#### [PROBLEM]
Using the line with "The width and" as your starting point, transcribe it and each line beneath it word for word until the records run out, without pictures.

#### [EXERCISE INPUT]
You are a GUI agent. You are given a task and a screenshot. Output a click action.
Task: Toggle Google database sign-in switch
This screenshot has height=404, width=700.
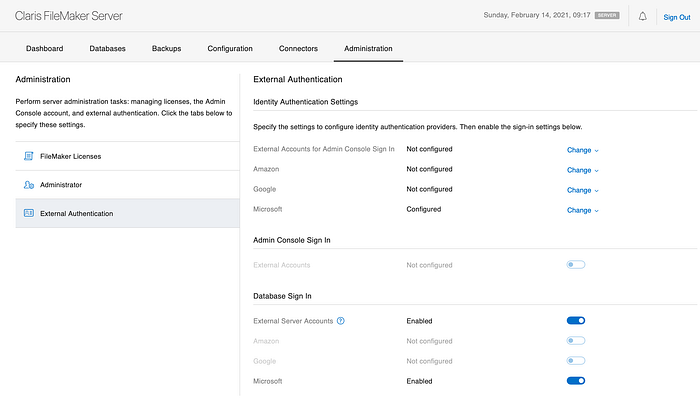(x=575, y=361)
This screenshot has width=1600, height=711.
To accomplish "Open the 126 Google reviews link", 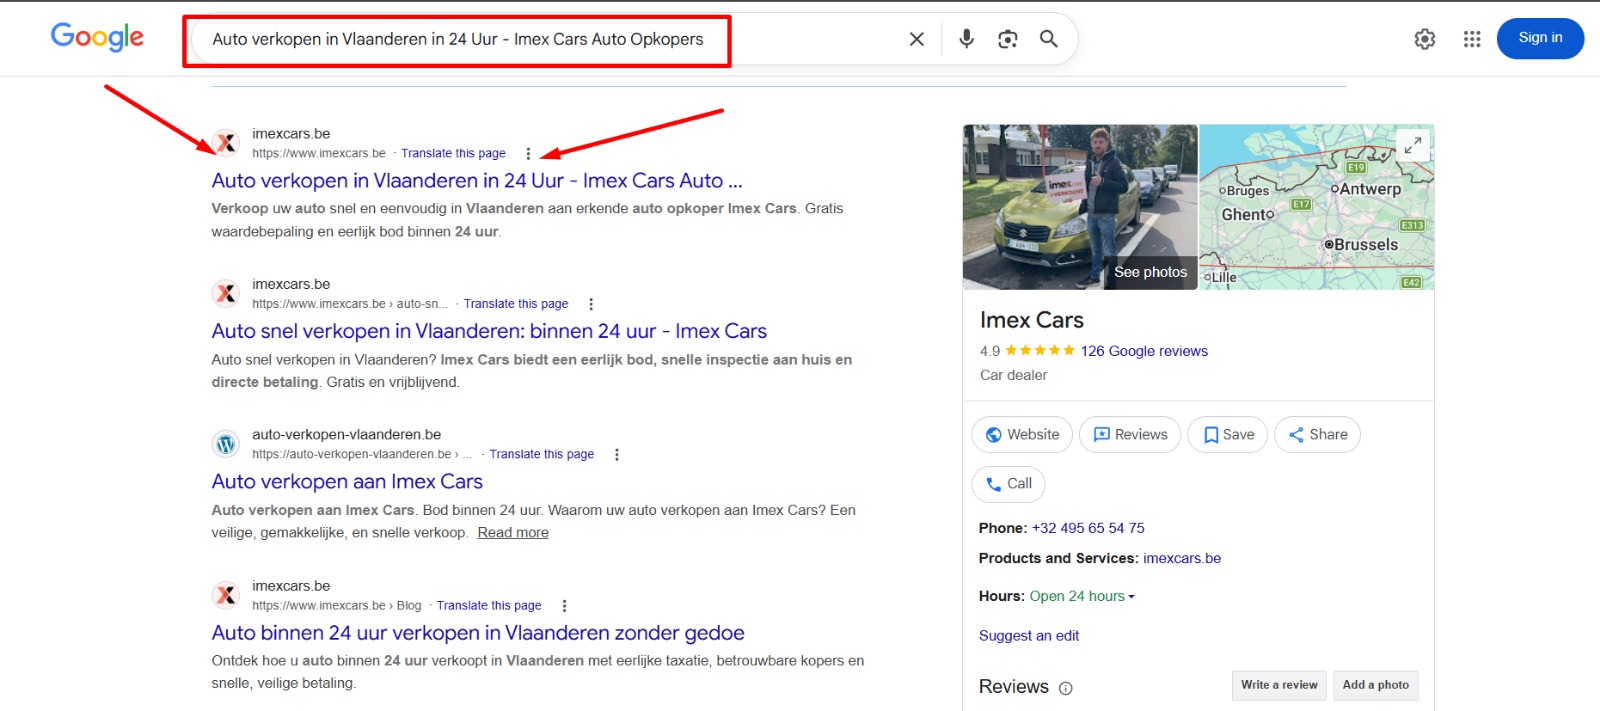I will coord(1144,351).
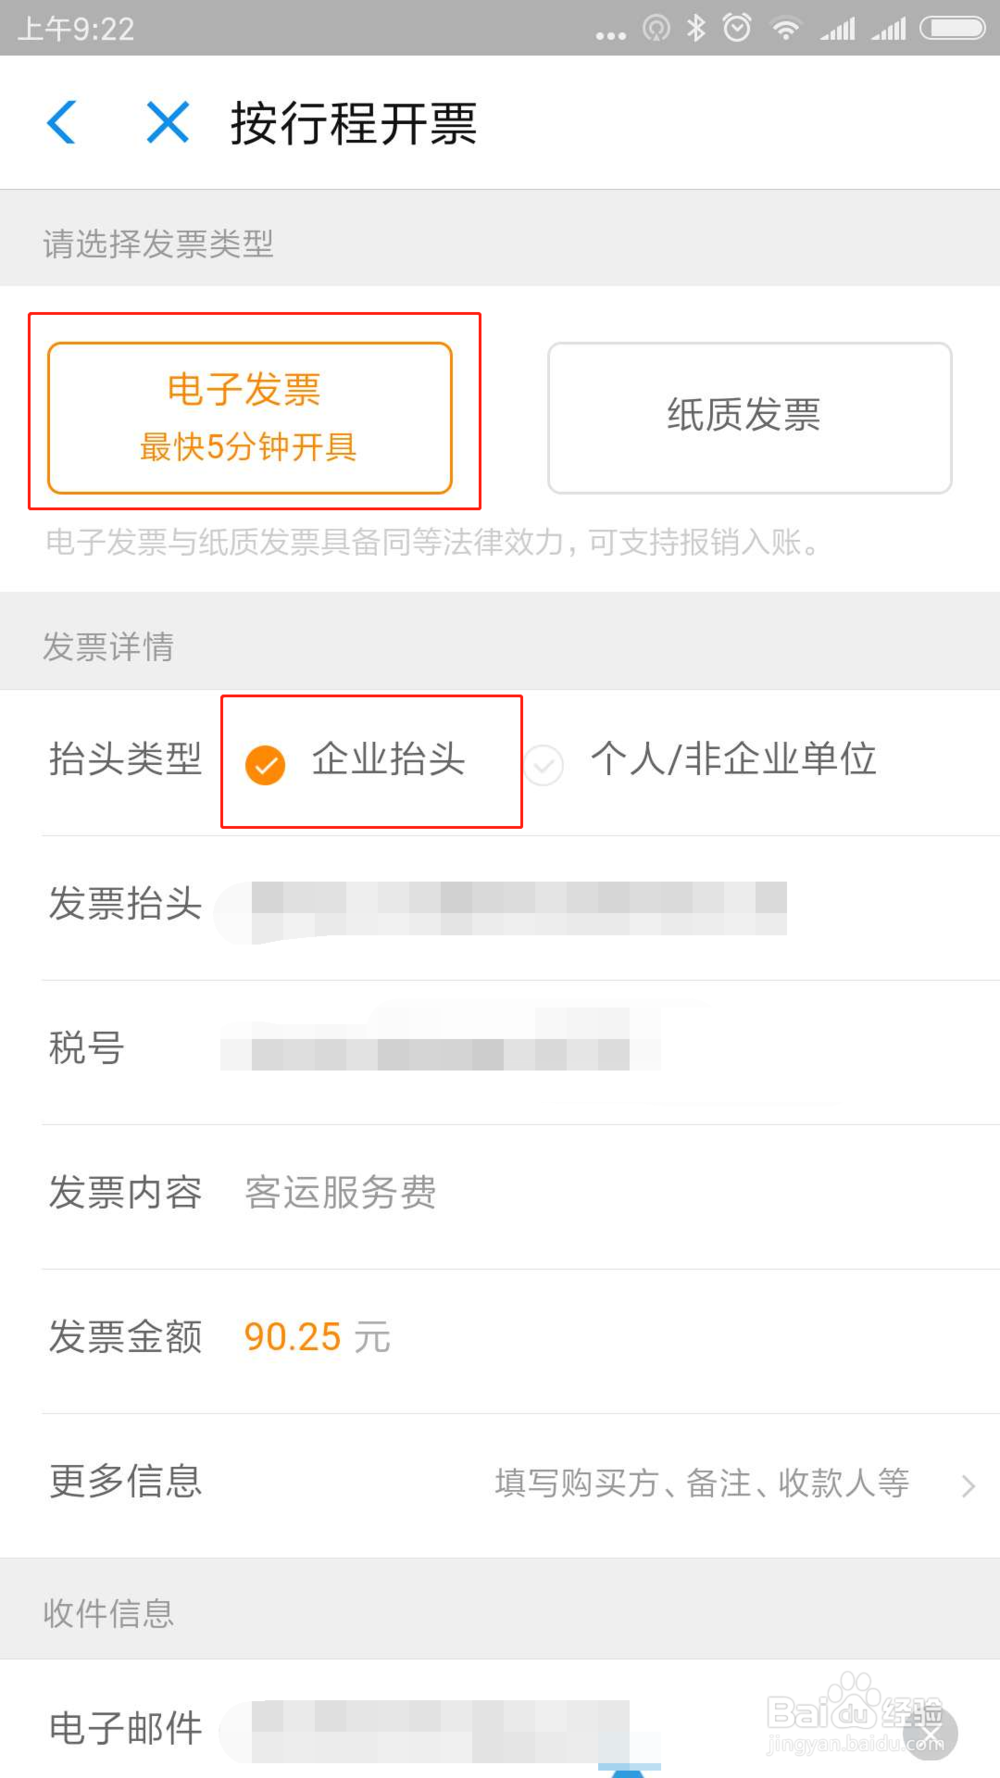Select 纸质发票 invoice type

pyautogui.click(x=749, y=418)
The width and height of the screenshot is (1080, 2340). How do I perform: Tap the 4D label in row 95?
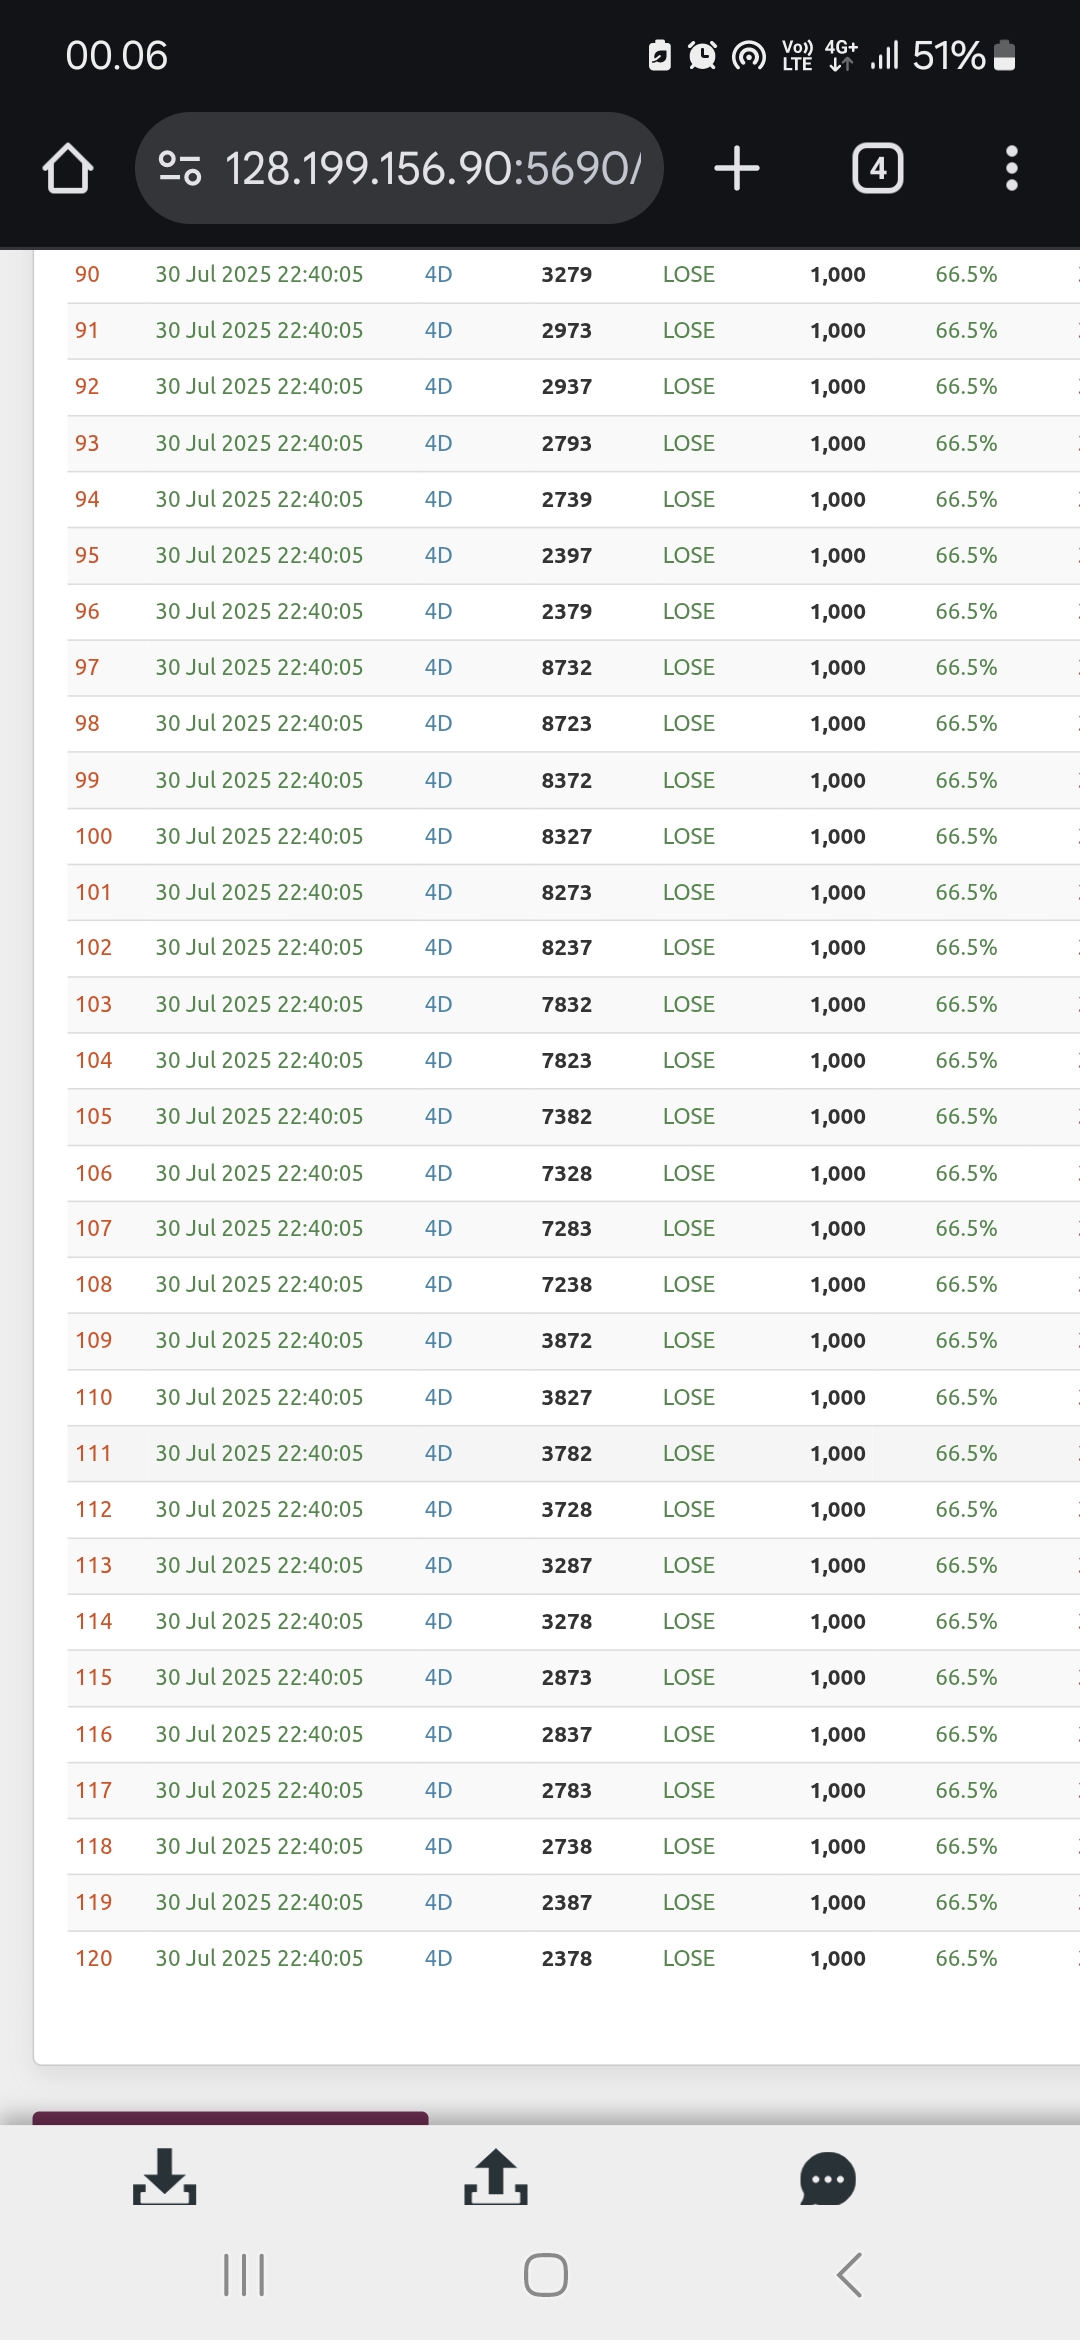(x=438, y=555)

#### [WRITTEN ANSWER]
The width and height of the screenshot is (1080, 2340). How do I perform: Tap the 4D label in row 95?
(x=438, y=555)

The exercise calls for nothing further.